When I was on my journey back to the faith, I came across two distinct types of attitudes towards sin in the people around me. One group encouraged me on my way, but only if I was headed where they were. “Oh that is not really a sin. The Church does not understand what it is like these days,” they would say. “Think about it. If that was still considered a sin, just about all of us would be sinning! Confess it if you want, but it is no big deal. The Church says to let your conscience be your guide . . .”
Then there was the other group, who also encouraged me, but they did so by challenging me to stretch myself to reach closer to God. They did not try to make me comfortable in my sins. They helped me see where my sins actually were. They did not brush my concerns off at all. In fact, they sent me to confession! What they had to say to me was not very pleasant, but I had to hear it to begin the healing process, and I am eternally grateful to them for helping me return to spiritual health.
Over the years, I have learned to identify my risk factors and come up with a prevention and maintenance plan for cancer in my future. I have also learned where my spiritual weaknesses lie and found ways to avoid the things that may tempt me to fall into sin. And of the two skills, I am by far more grateful for the prevention and maintenance plans I have in place for my soul.

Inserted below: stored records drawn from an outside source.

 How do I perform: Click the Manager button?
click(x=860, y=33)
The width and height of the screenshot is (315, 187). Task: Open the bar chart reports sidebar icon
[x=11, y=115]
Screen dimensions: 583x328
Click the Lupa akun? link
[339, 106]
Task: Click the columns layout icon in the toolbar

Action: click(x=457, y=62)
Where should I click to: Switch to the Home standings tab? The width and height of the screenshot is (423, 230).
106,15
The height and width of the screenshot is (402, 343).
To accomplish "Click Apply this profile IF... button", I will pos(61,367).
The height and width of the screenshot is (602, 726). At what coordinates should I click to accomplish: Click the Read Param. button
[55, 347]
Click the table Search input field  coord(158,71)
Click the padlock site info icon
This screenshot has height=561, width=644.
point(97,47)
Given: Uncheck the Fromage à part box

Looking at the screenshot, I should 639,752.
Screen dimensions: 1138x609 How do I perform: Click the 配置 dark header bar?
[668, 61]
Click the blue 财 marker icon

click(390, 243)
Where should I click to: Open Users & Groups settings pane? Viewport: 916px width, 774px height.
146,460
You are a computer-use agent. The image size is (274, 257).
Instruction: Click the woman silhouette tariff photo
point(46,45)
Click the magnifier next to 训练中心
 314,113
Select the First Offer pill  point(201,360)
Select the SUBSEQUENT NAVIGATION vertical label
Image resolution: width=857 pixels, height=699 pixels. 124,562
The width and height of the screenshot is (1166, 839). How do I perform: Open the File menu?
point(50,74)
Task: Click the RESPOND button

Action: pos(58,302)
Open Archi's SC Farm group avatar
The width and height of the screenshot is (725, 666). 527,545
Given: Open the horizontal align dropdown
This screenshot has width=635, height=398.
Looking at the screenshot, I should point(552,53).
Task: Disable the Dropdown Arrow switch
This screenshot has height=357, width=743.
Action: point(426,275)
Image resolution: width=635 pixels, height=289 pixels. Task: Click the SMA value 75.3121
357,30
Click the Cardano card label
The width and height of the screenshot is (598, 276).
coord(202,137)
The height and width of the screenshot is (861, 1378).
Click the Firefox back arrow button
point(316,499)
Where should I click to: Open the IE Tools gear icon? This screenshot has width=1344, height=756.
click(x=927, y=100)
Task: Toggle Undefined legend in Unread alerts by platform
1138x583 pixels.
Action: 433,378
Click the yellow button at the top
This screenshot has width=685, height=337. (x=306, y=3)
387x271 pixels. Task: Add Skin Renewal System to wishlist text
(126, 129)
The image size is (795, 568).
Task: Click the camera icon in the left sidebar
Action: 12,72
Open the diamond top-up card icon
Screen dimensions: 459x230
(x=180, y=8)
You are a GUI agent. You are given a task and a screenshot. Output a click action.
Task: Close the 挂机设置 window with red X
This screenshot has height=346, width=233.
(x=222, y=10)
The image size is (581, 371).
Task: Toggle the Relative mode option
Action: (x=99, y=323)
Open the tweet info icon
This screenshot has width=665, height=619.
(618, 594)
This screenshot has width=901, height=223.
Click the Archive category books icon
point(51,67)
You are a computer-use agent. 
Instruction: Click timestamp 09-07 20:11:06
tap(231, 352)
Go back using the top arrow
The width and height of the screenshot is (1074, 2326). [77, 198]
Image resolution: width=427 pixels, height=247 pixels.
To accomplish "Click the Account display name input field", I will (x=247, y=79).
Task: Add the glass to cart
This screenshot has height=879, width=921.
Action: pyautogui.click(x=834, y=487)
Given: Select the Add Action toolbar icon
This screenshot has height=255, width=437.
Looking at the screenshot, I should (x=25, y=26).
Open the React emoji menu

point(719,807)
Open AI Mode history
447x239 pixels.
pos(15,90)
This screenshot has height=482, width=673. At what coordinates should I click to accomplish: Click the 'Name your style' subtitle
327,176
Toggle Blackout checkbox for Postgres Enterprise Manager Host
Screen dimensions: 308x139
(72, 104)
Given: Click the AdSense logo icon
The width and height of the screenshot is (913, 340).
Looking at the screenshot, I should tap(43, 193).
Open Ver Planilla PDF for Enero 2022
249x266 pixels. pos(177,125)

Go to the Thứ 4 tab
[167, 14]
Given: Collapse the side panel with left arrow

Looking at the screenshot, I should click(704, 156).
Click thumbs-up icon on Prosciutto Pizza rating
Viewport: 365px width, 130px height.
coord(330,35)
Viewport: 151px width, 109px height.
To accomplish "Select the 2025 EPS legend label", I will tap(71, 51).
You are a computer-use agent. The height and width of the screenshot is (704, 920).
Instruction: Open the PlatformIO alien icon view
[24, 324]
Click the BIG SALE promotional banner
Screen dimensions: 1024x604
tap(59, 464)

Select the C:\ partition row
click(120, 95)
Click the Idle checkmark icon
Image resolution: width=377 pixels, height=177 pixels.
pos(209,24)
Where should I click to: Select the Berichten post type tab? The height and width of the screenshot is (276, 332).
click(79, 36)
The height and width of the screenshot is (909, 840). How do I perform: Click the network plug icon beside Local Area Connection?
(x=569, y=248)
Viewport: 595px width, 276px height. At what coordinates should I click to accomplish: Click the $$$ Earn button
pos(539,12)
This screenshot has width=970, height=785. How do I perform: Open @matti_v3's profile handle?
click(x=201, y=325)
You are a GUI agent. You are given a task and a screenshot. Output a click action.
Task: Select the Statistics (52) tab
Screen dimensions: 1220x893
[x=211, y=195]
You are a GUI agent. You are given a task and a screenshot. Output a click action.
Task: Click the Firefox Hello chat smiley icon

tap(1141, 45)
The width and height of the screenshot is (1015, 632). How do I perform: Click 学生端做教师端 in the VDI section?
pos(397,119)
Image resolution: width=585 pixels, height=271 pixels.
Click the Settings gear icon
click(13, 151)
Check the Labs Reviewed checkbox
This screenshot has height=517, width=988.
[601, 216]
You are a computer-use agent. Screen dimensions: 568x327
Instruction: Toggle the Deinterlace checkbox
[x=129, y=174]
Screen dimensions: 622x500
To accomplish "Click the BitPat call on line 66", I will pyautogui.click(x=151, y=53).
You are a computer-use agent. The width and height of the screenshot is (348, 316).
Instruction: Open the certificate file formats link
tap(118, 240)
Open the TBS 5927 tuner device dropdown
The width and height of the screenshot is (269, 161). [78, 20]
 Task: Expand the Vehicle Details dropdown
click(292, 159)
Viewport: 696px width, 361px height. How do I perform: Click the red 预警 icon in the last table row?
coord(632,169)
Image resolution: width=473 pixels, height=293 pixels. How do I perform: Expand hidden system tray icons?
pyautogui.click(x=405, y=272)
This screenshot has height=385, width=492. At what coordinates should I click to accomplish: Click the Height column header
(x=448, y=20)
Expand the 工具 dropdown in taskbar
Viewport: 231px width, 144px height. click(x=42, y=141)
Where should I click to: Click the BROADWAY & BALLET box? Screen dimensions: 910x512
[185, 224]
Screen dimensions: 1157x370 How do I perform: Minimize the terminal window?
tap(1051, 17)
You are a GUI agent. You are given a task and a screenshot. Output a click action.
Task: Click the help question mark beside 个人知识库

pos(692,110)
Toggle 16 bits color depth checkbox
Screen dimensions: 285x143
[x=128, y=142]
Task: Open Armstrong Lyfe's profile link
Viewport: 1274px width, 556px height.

As Lent comes to a close, remember this: a soul riddled with venial sin is diseased and dying. And if mortal sin is present, the soul is already dead whether we feel it or not. That is why it is so vital to surround yourself with those who will help you stay spiritually healthy instead of enabling you in your sin. Find yourself a holy priest who will is willing to listen to you, and can assist you in rooting out that which may be festering inside. And finally, get into the habit of examining your conscience nightly to alert you to any emerging problems that may be developing. This spiritual prevention and maintenance plan will help you catch your tendency towards sin early and seek help from the Divine Physician so that, at the end of your life, you are not taken by surprise by the cancer of sin that had so quietly killed your soul.